There’s something about the notion of reuse that seems to confuse people. They think “reusable resources” like those in an OpenCourseWare collection should “just work out of the box.” We frequently hear about “design tips” for making learning objects more reusable; what we almost never hear about is “design tips” for how to reuse existing materials.
It seems to me that the all-time best example of reuse, the one that all instructional designers should study as a case, and consequently the one about which I am writing a longer piece now, is The Magnificent Seven. This film was, of course, a remake of Kurosawa’s Shichinin no Samurai.
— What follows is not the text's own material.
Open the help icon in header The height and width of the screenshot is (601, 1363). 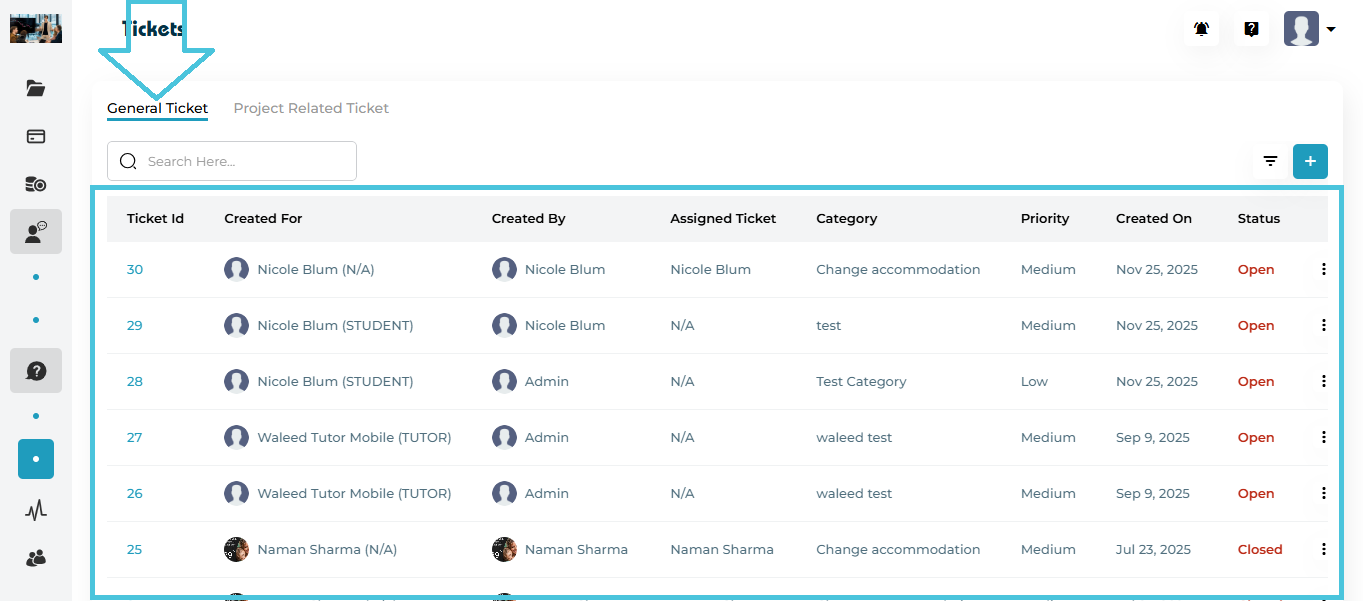pos(1251,29)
Perhaps we (instructional designers) should all be talking about “remaking” learning objects, and not “reusing” them, in order to better communicate the complicated process involved in taking a cultural artifact developed by another person for another audience and trying to make it speak meaningfully to our audience.
As a mental exercise, complete the following statement. Shichinin no Samurai is to The Magnificent Seven as MIT OCW Linear Algebra, Fall 2002 is to _______________.
If you answered either Universia’s Spanish translation or CORE’s Chinese translation, I think that misses the point. Adding English subtitles to Shichinin no Samurai made it slightly more accesible to non-Japanese speakers, but it didn’t make it speak to Americans like The Magnificent Seven did.
It’s surprising how little we instructional designers know about this kind of reuse, what we might call “shichinin reuse” or the art of the remake. It will be very surprising if we don’t figure it out and are still employed in a few years.